Quote the entries word for word. Omit the pictures.
(Provided data begins)
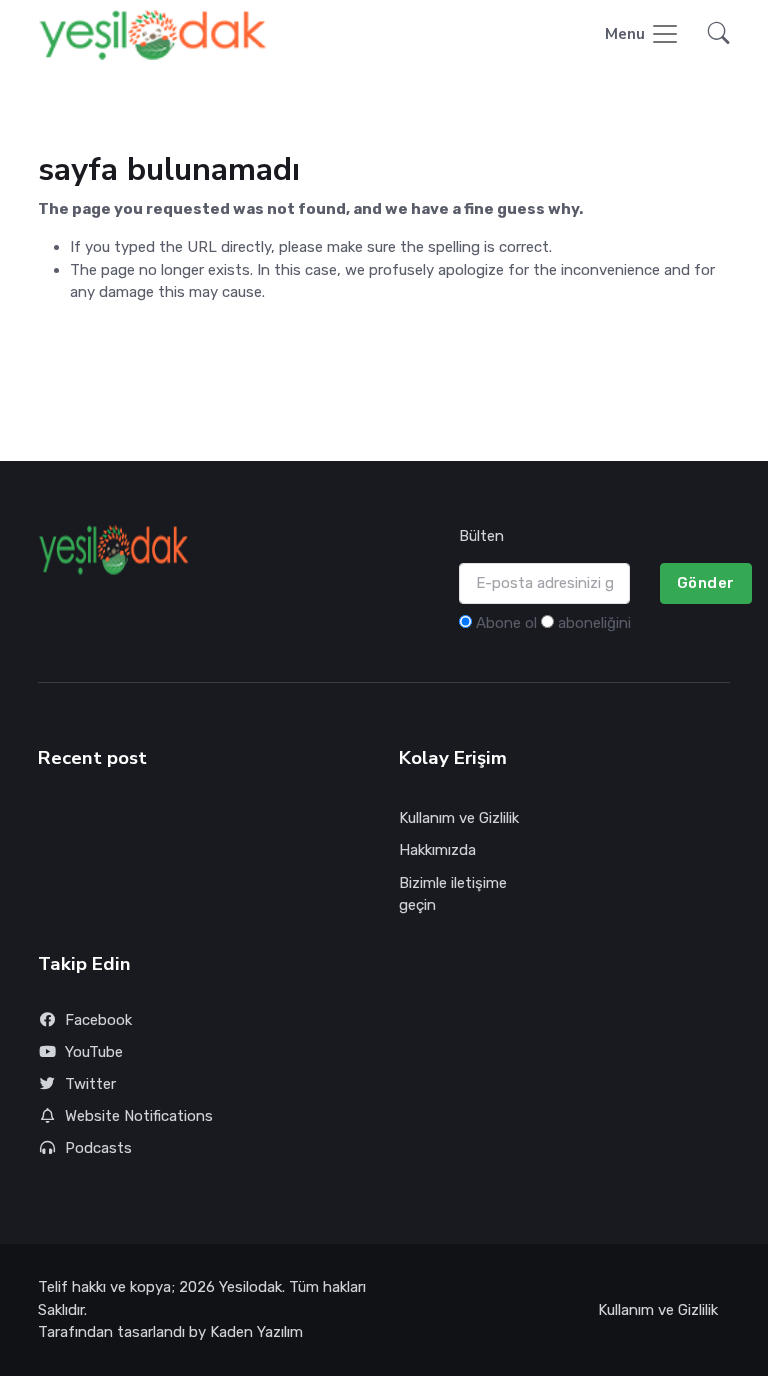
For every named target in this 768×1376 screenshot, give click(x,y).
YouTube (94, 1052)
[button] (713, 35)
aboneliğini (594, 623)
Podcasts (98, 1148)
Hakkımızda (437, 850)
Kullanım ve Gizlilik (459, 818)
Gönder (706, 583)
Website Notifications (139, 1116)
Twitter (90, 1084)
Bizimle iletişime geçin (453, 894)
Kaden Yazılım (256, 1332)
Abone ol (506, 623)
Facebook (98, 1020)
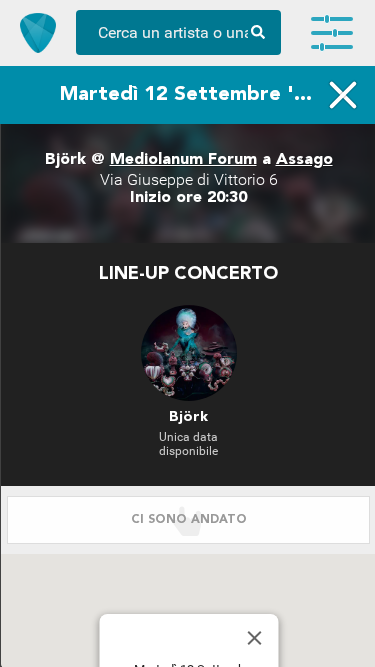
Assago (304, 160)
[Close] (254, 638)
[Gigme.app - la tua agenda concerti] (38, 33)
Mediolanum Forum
(Provided data ends)
Exercise output –
For every named target in this 768×1376 screenshot, give click(x,y).
YouTube (94, 1052)
[button] (713, 35)
aboneliğini (594, 623)
Podcasts (98, 1148)
Hakkımızda (437, 850)
Kullanım ve Gizlilik (459, 818)
Gönder (706, 583)
Website Notifications (139, 1116)
Twitter (90, 1084)
Bizimle iletişime geçin (453, 894)
Kaden Yazılım (256, 1332)
Abone ol (506, 623)
Facebook (98, 1020)
Assago (304, 160)
[Close] (254, 638)
[Gigme.app - la tua agenda concerti] (38, 33)
Mediolanum Forum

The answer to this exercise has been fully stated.